In Toamasina gibt es bereits verschiede Spitäler, öffentliche und private. Die Qualität der Dienstleistungen ist für madagassische Verhältnisse recht gut. Das grosse Problem besteht darin, dass alles im Voraus bezahlt werden muss – jedes Medikament, jede Infusion, jede Operation, wobei die Preise für die ärmere Bevölkerung kaum erschwinglich sind.
Bevölkerung: Mehr als die Hälfte der Bevölkerung von Toamasina/Tamatave ist unter 20 Jahre alt. Die grösste Volksgruppe bilden die Betsimisaraka. Ihr Name bedeutet „die vielen Unteilbaren“. Diese Volksgruppe entstand zu Beginn des 18. Jahrhunderts durch einen Zusammenschluss mehrerer Stämme, die sich gemeinsam gegen Eindringlinge aus dem Süden verteidigten. Die Betsimisaraka sind als sesshafte Bauern, Seefahrer, Fischer und Händler tätig.
Fabruce ist ein madagassischer Arzt, der die Ausbildung als Chirurg in Ghana in einem amerikanischen Missionsspital absolvierte.
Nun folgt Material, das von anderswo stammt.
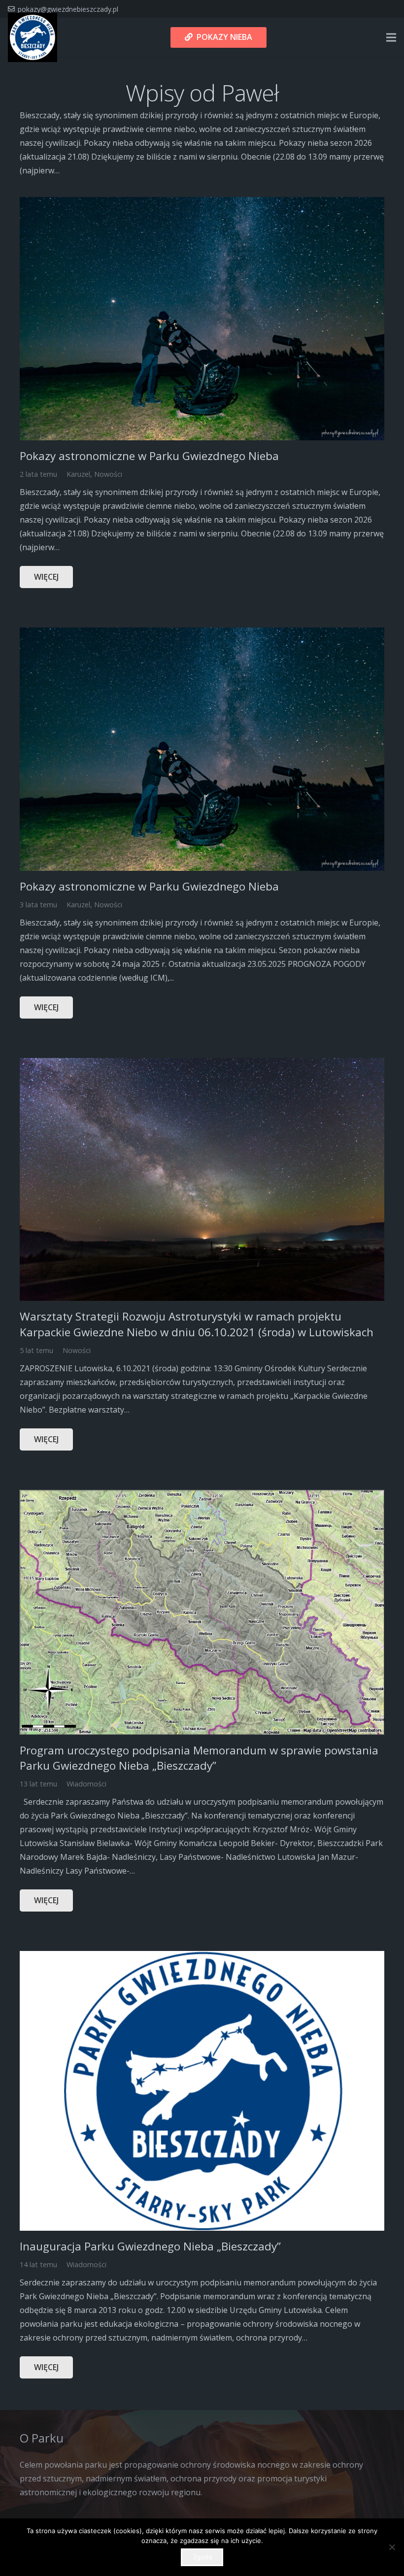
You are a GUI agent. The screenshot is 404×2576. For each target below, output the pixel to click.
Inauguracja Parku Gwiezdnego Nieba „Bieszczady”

Seine Frau, ebenfalls Madagassin, ist Internistin und arbeitet ebenfalls im Spital.
Wie man auf dem Bild sieht, haben sie eine Fabrik gemietet, diese umgebaut und gestrichen. Nun versuchen sie, darin einen Spitalbetrieb aufzubauen. Bereits kommen täglich etwa 50 Patienten zu ambulanten Konsultationen und die 16 Betten sind ständig überfüllt. 18 Personen sind im Spital als Krankenpfleger, Hebammen etc. angestellt.
Was wir in den bisherigen 3 Wochen gesehen haben, war recht eindrücklich und überzeugend, obwohl es überall an Material, ausgebildetem Personal und Organisation fehlt. Esther schaut bei Organisation, Bestellwesen, Personalwesen, Rechnungswesen usw. hinein. Ich arbeite mehr mit den Patienten und der Ausbildung des Personals. So versuchen wir nun auch abzuschätzen, welches finanzielle, materielle und personelle Engagement für uns als Fokus Madagaskar in Zukunft sinnvoll und hilfreich sein könnte.
Wir sind dabei, eine NichtRegierungsorganisation (NGO) «Fokus Madagaskar» in Madagaskar zu gründen. Damit wäre die Organisation von Arbeitsbewilligungen für weitere kurz oder langfristige Mitarbeiter hier in Madagaskar erst möglich. Auch könnten wir damit zollreduziert Hilfsmaterial importieren.
Wir freuen uns, Euch am Donnerstag, 5. September 2019, um 19.30 Uhr anlässlich eines Infoabends im Burgsaal Thun detailliert zu informieren.
Ihr werdet vorher nochmals via Rundbrief von uns lesen.